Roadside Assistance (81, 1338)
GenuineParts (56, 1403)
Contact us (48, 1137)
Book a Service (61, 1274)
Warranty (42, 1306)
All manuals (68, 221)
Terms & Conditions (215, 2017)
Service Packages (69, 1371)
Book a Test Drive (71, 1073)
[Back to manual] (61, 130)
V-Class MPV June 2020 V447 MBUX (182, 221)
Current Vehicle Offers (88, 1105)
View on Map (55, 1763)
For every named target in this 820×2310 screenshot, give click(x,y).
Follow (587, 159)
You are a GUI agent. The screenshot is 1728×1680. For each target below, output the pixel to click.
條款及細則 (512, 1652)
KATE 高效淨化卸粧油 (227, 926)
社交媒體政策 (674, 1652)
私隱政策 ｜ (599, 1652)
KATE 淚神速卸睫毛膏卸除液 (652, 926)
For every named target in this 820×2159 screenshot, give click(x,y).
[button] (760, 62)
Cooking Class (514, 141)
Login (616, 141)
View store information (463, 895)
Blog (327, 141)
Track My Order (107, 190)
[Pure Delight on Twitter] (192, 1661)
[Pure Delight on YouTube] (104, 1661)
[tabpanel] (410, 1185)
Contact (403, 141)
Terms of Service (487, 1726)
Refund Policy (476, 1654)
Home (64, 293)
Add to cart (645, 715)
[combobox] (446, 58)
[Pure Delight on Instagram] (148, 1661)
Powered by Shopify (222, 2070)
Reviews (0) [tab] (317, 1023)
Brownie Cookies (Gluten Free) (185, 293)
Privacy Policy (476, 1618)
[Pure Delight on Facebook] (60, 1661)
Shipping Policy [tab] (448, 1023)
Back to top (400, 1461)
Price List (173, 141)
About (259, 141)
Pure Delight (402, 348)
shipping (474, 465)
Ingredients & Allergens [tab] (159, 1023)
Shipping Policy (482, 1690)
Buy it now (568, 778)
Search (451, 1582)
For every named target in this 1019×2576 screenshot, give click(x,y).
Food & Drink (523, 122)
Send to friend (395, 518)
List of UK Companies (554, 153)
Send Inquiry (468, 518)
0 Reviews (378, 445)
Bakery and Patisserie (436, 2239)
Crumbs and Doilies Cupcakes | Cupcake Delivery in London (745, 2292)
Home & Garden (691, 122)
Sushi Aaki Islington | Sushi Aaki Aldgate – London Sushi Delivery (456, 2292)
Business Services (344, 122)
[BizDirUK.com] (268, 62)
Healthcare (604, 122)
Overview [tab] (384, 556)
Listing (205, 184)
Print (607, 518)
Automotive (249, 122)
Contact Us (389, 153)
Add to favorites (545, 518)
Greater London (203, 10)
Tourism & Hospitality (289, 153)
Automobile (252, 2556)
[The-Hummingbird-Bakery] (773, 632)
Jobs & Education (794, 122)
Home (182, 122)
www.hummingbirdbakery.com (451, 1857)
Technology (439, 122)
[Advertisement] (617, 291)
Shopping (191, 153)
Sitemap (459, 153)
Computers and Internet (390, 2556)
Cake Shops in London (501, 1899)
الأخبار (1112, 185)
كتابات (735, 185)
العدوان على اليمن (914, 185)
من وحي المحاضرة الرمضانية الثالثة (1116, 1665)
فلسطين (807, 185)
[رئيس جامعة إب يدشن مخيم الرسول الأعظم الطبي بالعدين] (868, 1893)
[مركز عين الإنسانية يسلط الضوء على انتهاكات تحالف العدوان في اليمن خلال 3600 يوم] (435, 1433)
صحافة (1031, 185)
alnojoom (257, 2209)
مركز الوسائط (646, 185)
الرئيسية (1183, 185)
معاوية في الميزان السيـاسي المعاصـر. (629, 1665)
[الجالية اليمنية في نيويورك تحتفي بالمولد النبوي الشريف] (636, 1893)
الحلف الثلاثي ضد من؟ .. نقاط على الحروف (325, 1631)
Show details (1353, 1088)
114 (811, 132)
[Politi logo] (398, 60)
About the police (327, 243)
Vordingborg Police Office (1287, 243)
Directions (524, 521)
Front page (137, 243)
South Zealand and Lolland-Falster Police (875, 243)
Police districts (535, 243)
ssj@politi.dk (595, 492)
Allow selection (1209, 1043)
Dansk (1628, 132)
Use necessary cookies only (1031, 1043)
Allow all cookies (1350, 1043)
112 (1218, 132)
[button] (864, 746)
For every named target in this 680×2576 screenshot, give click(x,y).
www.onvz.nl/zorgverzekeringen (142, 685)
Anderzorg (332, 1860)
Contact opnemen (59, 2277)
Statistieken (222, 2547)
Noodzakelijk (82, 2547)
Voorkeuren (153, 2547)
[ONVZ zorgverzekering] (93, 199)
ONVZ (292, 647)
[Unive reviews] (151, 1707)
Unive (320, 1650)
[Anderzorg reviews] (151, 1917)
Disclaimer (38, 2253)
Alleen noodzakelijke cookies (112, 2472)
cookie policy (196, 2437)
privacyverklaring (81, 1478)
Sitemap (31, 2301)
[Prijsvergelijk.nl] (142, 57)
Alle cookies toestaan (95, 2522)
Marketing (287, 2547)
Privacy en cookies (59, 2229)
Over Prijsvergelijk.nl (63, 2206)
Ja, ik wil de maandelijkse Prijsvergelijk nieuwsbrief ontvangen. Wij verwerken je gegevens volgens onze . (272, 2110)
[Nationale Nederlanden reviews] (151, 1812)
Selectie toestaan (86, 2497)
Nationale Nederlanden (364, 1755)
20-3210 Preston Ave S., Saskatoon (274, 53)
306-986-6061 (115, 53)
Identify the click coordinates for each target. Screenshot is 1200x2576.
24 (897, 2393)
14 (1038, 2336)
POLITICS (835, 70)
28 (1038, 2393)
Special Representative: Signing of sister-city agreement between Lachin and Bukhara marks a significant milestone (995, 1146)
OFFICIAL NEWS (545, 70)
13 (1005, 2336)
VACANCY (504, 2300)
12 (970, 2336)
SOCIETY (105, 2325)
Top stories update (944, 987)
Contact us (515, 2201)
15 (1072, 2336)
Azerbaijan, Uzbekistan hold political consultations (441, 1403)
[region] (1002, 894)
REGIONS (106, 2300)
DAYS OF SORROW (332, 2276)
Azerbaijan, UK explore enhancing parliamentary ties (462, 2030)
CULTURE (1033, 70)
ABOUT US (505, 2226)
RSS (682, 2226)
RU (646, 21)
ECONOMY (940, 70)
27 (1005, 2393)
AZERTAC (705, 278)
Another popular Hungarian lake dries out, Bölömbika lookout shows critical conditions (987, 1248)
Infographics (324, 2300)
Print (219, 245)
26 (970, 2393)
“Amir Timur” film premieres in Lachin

__________

- _Work to complete_: In full and word for word, write out the data above.

- _Solution to this exercise_:
Roadside Assistance (81, 1338)
GenuineParts (56, 1403)
Contact us (48, 1137)
Book a Service (61, 1274)
Warranty (42, 1306)
All manuals (68, 221)
Terms & Conditions (215, 2017)
Service Packages (69, 1371)
Book a Test Drive (71, 1073)
[Back to manual] (61, 130)
V-Class MPV June 2020 V447 MBUX (182, 221)
Current Vehicle Offers (88, 1105)
View on Map (55, 1763)
For every named target in this 820×2310 screenshot, give click(x,y).
Follow (587, 159)
You are a GUI agent. The screenshot is 1728×1680. For each target below, output the pixel to click.
條款及細則 (512, 1652)
KATE 高效淨化卸粧油 (227, 926)
社交媒體政策 (674, 1652)
私隱政策 ｜ (599, 1652)
KATE 淚神速卸睫毛膏卸除液 (652, 926)
For every named target in this 820×2159 screenshot, give click(x,y).
[button] (760, 62)
Cooking Class (514, 141)
Login (616, 141)
View store information (463, 895)
Blog (327, 141)
Track My Order (107, 190)
[Pure Delight on Twitter] (192, 1661)
[Pure Delight on YouTube] (104, 1661)
[tabpanel] (410, 1185)
Contact (403, 141)
Terms of Service (487, 1726)
Refund Policy (476, 1654)
Home (64, 293)
Add to cart (645, 715)
[combobox] (446, 58)
[Pure Delight on Instagram] (148, 1661)
Powered by Shopify (222, 2070)
Reviews (0) [tab] (317, 1023)
Brownie Cookies (Gluten Free) (185, 293)
Privacy Policy (476, 1618)
[Pure Delight on Facebook] (60, 1661)
Shipping Policy [tab] (448, 1023)
Back to top (400, 1461)
Price List (173, 141)
About (259, 141)
Pure Delight (402, 348)
shipping (474, 465)
Ingredients & Allergens [tab] (159, 1023)
Shipping Policy (482, 1690)
Buy it now (568, 778)
Search (451, 1582)
For every named target in this 1019×2576 screenshot, give click(x,y).
Food & Drink (523, 122)
Send to friend (395, 518)
List of UK Companies (554, 153)
Send Inquiry (468, 518)
0 Reviews (378, 445)
Bakery and Patisserie (436, 2239)
Crumbs and Doilies Cupcakes | Cupcake Delivery in London (745, 2292)
Home & Garden (691, 122)
Sushi Aaki Islington | Sushi Aaki Aldgate – London Sushi Delivery (456, 2292)
Business Services (344, 122)
[BizDirUK.com] (268, 62)
Healthcare (604, 122)
Overview [tab] (384, 556)
Listing (205, 184)
Print (607, 518)
Automotive (249, 122)
Contact Us (389, 153)
Add to favorites (545, 518)
Greater London (203, 10)
Tourism & Hospitality (289, 153)
Automobile (252, 2556)
[The-Hummingbird-Bakery] (773, 632)
Jobs & Education (794, 122)
Home (182, 122)
www.hummingbirdbakery.com (451, 1857)
Technology (439, 122)
[Advertisement] (617, 291)
Shopping (191, 153)
Sitemap (459, 153)
Computers and Internet (390, 2556)
Cake Shops in London (501, 1899)
الأخبار (1112, 185)
كتابات (735, 185)
العدوان على اليمن (914, 185)
من وحي المحاضرة الرمضانية الثالثة (1116, 1665)
فلسطين (807, 185)
[رئيس جامعة إب يدشن مخيم الرسول الأعظم الطبي بالعدين] (868, 1893)
[مركز عين الإنسانية يسلط الضوء على انتهاكات تحالف العدوان في اليمن خلال 3600 يوم] (435, 1433)
صحافة (1031, 185)
alnojoom (257, 2209)
مركز الوسائط (646, 185)
الرئيسية (1183, 185)
معاوية في الميزان السيـاسي المعاصـر. (629, 1665)
[الجالية اليمنية في نيويورك تحتفي بالمولد النبوي الشريف] (636, 1893)
الحلف الثلاثي ضد من؟ .. نقاط على الحروف (325, 1631)
Show details (1353, 1088)
114 (811, 132)
[Politi logo] (398, 60)
About the police (327, 243)
Vordingborg Police Office (1287, 243)
Directions (524, 521)
Front page (137, 243)
South Zealand and Lolland-Falster Police (875, 243)
Police districts (535, 243)
ssj@politi.dk (595, 492)
Allow selection (1209, 1043)
Dansk (1628, 132)
Use necessary cookies only (1031, 1043)
Allow all cookies (1350, 1043)
112 (1218, 132)
[button] (864, 746)
For every named target in this 680×2576 screenshot, give click(x,y).
www.onvz.nl/zorgverzekeringen (142, 685)
Anderzorg (332, 1860)
Contact opnemen (59, 2277)
Statistieken (222, 2547)
Noodzakelijk (82, 2547)
Voorkeuren (153, 2547)
[ONVZ zorgverzekering] (93, 199)
ONVZ (292, 647)
[Unive reviews] (151, 1707)
Unive (320, 1650)
[Anderzorg reviews] (151, 1917)
Disclaimer (38, 2253)
Alleen noodzakelijke cookies (112, 2472)
cookie policy (196, 2437)
privacyverklaring (81, 1478)
Sitemap (31, 2301)
[Prijsvergelijk.nl] (142, 57)
Alle cookies toestaan (95, 2522)
Marketing (287, 2547)
Privacy en cookies (59, 2229)
Over Prijsvergelijk.nl (63, 2206)
Ja, ik wil de maandelijkse Prijsvergelijk nieuwsbrief ontvangen. Wij verwerken je gegevens volgens onze . (272, 2110)
[Nationale Nederlanden reviews] (151, 1812)
Selectie toestaan (86, 2497)
Nationale Nederlanden (364, 1755)
20-3210 Preston Ave S., Saskatoon (274, 53)
306-986-6061 (115, 53)
Identify the click coordinates for each target. Screenshot is 1200x2576.
24 (897, 2393)
14 (1038, 2336)
POLITICS (835, 70)
28 (1038, 2393)
Special Representative: Signing of sister-city agreement between Lachin and Bukhara marks a significant milestone (995, 1146)
OFFICIAL NEWS (545, 70)
13 (1005, 2336)
VACANCY (504, 2300)
12 (970, 2336)
SOCIETY (105, 2325)
Top stories update (944, 987)
Contact us (515, 2201)
15 (1072, 2336)
Azerbaijan, Uzbekistan hold political consultations (441, 1403)
[region] (1002, 894)
REGIONS (106, 2300)
DAYS OF SORROW (332, 2276)
Azerbaijan, UK explore enhancing parliamentary ties (462, 2030)
CULTURE (1033, 70)
ABOUT US (505, 2226)
RSS (682, 2226)
RU (646, 21)
ECONOMY (940, 70)
27 (1005, 2393)
AZERTAC (705, 278)
Another popular Hungarian lake dries out, Bölömbika lookout shows critical conditions (987, 1248)
Infographics (324, 2300)
Print (219, 245)
26 (970, 2393)
“Amir Timur” film premieres in Lachin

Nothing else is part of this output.